* **EXERCISE TASKS**
a - Can you recast the paragraph starting "If you're in this boat" in the piece on slacking and unemployment as a short list that keeps its main facts?
b - Pick up the piece on slacking and unemployment after its last sentence and carry it forward.

* **DOCUMENT EXTRACT**
################

Slack your way to an exciting new career.

For many a slacker, unemployment is the end of the affair. You can avoid only so many emails and take so many days off before the wrong person notices, and the next thing you know you're addicted to General Hospital – or worse, One Life To Live (I'll be damned if Natalie helps Rex find his father).

If you're in this boat, or fear you could be, you might be wondering how to cope. Lesson number one: Vandelay Industries has already been taken. You're going to need your own list of fake companies when speaking with the unemployment office. Lesson number two: don't waste time with Yahoo or any of the big banks; they won't be hiring any time soon. Lesson number three: use the down time to learn why being unemployed can actually help you, and the economy.

First, some background. Economists vary wildly in their ruminations on causes of unemployment. Keynesians point to a lack of effective demand for goods and services, while Classical economists blame government regulations like taxes and minimum wage.

A third school of thought alleges certain people are out of work voluntarily, because they're "in between jobs." Before you dismiss this breed of joblessness, called frictional unemployment, consider its close ties to the American dream. If you're in this crowd, dear slacker, you're in luck. Your laziness could translate into a boon to your career trajectory.

Here's why: Frictional unemployment is what allows individuals to find the job niche where they best fit. Let's say you're a budding hip-hop, jazz and klezmer fusion musician, but as fate would have it, you're stuck at your job at the coal mine. One day, you toss your shovel to the ground, and tear-covered face covered in ash, you tell your boss you've had enough of this hard life. You quit.

################

* **DATASET ENTRIES**
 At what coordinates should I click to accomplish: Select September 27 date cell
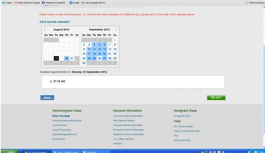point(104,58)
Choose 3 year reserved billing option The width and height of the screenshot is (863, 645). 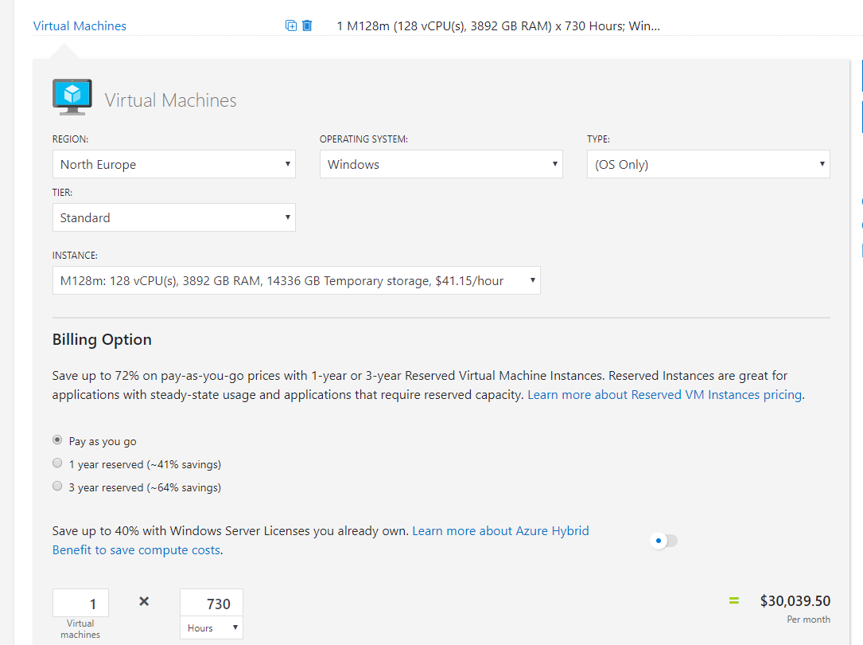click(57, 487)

################

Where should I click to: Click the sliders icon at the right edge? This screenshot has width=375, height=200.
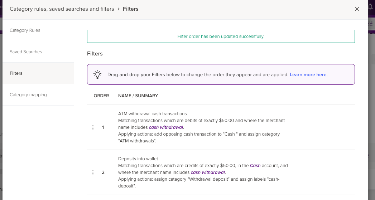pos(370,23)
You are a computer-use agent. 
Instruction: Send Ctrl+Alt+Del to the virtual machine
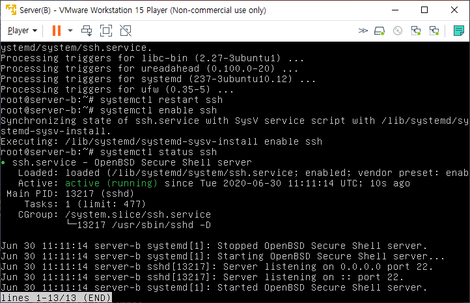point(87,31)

################

* **ANSWERS**
a -
- For anyone unemployed, or afraid of becoming so, the question is how to cope.
- Lesson one: Vandelay Industries is already taken, so make your own list of fake companies for the unemployment office.
- Lesson two: skip Yahoo and the big banks, since they won't be hiring any time soon.
- Lesson three: use the downtime to learn how being unemployed can help you and the economy.

b -
You're frictionally unemployed. You're poor. You face stigma. You even miss the scent of coal. But on the upside, you've got plenty of time to lay down those phat beats that sound so unexpectedly harmonious against the backdrop of vibraphones and clarinets. Next thing you know you get discovered, score a film, win a Grammy and go on to sell millions of records. Unemployment was the best thing that ever happened to you.

In December 2007, the US Department of Labor reported that "the number of unemployed persons increased by 474,000 to 7.7 million," and that the rate of overall unemployment was 5.0%.

Of the total number of unemployed persons, 798,000 fell into the frictional camp. A big number, to be sure, but more significant than its trail of zeros is what can be gleaned from it: 798,000 of your fellow Americans are pursuing their dreams. Starring on a soap opera is a great start.

If this sounds like you, slacker, keep your chin up. Times may be tough, but think of this moment as one rife with opportunity. Just because you're out of work doesn't mean you don't have a job to do.